■ ФРАГМЕНТ ТЕКСТА:
##########

Из книги «Гойя»
Рамон Гомес де ла Серна (1888–1963) — испанский писатель, публицист, с 1936 г. жил в Аргентине. Автор романов «Отпечаток» (1914), «Цирк» (1924), сборника новелл «Необыкновенный доктор» (1921; рус. пер. 1927), киноромана «Киноландия» (1924; рус. пер. 1927); в «ИЛ» (1982, № 10) напечатаны его грегерии. Перу Р. Гомеса де ла Серны принадлежат также романизированные биографии испанских художников Эль Греко, Д. Р. Веласкеса, Ф. X. Гойи. Глава из книги о Гойе (1928) предлагается вниманию читателя в этом номере.
У Гойи колдуют расхристанные старухи со сверлящим взором — те самые, что наводят ужас в нищих предместьях, мелькая в дверных проемах своих грязных лачуг.
Во времена Гойи эти замызганные притоны начинались едва ли не у Пуэрта-дель-Соль, а нищета грозила каждому.
Старухи, глядящие вслед художнику, — ведьмы, властвующие над жизнью.
Визгливые, навязчивые, прожорливые ведьмы в старости всегда безобразны. Вечно они спешат с пузатыми кувшинами к реке клеветы и лжесвидетельствуют, не упуская случая.
Гойя видел их глаза в глаза — это они, снуя вокруг, наводили на него порчу. Он знал их в лицо и потому выволок на всеобщее поношение из смрадной человечьей кучи, из общего могильного рва, куда угрюмое чудище — старость — затащило суеверную юность.
Всегда у Гойи эти старые шептуньи — ше-по-ту-ньи — шныряют вблизи молодых.
Эти адские вестницы, жрицы мести, ворожеи и колдуньи неустанно вредят красоте, губят счастье и рушат доверие.
Злое горение жизни, ее ядовитое цветение и черный наговор воплотил в них Гойя.
И душевную низость. У Гойи, как и впоследствии у Ларры [1], всегда ощутимо отвращение к сводням.
Надменные гордецы, недоумки, болваны, юные сумасбродные ветреницы… И как апофеоз всего этого мелкого зла — те, в ком оно сгустилось и закаменело: проваленные жадные рты, грызущие свои же собственные тощие руки, кости, раздирающие сморщенную желтую кожу, — вот они, ведьмы, средоточие земного раздора, губительной женской сущности.
Гойя знает, что это они, ведьмы, жабье отродье, примешивают к жизни и ржу, и ярость, и азарт; это они толкают к самому краю, манят во тьму, склоняют к самой черной неблагодарности, подлым обманам, измене.
Это они на радость завистницам расставляют красавицам ловушки, смущают их дурными советами, стравливают людей, сеют раздор. Главное — взбаламутить, изгрязнить жизнь, заронить семена страха, разбудить бурю и преподать нам очередной горький урок: нет верности на земле! Вот она, беззубая ведьмина радость!
В те времена инквизиция еще свирепствовала и наводивший ужас трибунал, клонясь к упадку, еще выносил приговоры последним своим жертвам — этим жутким старым курицам, продавшим, по слухам, душу дьяволу.

##########

Собранные записи данных

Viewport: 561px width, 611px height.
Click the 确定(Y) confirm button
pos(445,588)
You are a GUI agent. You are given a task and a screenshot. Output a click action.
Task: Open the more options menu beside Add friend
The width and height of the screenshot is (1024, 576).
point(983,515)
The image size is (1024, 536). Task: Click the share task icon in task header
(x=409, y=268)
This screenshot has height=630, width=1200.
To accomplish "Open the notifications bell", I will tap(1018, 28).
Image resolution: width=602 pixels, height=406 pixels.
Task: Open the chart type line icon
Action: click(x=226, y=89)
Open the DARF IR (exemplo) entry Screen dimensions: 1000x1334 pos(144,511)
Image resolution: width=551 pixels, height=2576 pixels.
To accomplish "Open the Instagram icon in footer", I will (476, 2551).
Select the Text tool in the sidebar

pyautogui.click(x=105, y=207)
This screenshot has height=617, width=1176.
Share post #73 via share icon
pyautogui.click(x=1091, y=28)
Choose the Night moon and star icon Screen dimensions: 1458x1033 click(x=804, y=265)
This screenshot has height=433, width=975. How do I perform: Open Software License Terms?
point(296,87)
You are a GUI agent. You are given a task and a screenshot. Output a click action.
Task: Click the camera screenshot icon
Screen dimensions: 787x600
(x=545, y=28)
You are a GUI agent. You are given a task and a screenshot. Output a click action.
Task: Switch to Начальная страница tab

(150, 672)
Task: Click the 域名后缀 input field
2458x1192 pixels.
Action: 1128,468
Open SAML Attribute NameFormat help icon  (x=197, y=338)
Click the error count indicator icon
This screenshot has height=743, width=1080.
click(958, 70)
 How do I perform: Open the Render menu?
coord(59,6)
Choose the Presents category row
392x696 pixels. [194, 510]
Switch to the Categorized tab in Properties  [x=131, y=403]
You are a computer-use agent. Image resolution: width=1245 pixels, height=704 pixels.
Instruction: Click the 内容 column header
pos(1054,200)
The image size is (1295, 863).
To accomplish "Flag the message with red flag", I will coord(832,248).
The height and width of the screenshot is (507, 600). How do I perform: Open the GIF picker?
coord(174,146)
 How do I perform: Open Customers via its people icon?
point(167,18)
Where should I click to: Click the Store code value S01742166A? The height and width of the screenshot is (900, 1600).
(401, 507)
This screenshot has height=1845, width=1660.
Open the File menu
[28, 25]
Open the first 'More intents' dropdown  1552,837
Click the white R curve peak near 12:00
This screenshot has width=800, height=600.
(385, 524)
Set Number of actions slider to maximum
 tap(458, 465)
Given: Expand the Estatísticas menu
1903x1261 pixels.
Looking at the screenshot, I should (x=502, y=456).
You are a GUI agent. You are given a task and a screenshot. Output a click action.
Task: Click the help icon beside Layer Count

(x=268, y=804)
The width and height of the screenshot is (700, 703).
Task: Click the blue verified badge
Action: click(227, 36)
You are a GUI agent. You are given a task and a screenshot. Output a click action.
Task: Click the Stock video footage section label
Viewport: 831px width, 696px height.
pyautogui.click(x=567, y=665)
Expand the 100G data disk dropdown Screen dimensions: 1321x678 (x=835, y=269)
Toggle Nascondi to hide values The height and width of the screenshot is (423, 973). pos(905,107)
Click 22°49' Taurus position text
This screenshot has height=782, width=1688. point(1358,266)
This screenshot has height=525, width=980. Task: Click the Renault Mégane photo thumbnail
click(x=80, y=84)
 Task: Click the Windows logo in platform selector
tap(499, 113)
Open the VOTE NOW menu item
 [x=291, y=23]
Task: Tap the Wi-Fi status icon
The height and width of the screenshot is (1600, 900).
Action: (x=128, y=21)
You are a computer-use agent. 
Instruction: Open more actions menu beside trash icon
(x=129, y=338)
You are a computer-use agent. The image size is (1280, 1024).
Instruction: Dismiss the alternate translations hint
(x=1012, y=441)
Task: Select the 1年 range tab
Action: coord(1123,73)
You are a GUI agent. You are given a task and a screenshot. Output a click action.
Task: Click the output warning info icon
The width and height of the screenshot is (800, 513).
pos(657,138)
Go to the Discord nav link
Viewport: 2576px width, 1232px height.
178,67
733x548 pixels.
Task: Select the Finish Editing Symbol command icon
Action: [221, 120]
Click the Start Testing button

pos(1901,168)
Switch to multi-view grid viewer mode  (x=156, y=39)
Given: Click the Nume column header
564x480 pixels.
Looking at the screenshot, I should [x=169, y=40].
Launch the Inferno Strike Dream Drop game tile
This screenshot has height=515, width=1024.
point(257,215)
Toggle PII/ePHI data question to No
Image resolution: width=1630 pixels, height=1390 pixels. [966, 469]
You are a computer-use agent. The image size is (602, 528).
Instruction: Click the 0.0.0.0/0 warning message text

##########

■ ЗАДАНИЕ A:
Верны ли по тексту о Гойе утверждения (i), (ii) и (iii)? Для каждого ответьте «да» или «нет» и приведите точную цитату, которая это решает. (i) Рамон Гомес де ла Серна с 1936 года жил в Аргентине. (ii) Книга о Гойе вышла в 1914 году. (iii) Во времена Гойи инквизиция уже не действовала.
■ ЗАДАНИЕ B:
Переведите на английский язык предложение из текста о Гойе: «Старухи, глядящие вслед художнику, — ведьмы, властвующие над жизнью».
■ ЗАДАНИЕ C:
Где, согласно тексту о Гойе, во времена художника начинались замызганные притоны?
Записи представляют собой отдельный материал.

■ ОТВЕТ A:
(i) Да: «с 1936 г. жил в Аргентине».
(ii) Нет: «Глава из книги о Гойе (1928)».
(iii) Нет: «В те времена инквизиция еще свирепствовала».

■ ОТВЕТ B:
The old women who gaze after the artist are witches who hold sway over life.

■ ОТВЕТ C:
Едва ли не у Пуэрта-дель-Соль.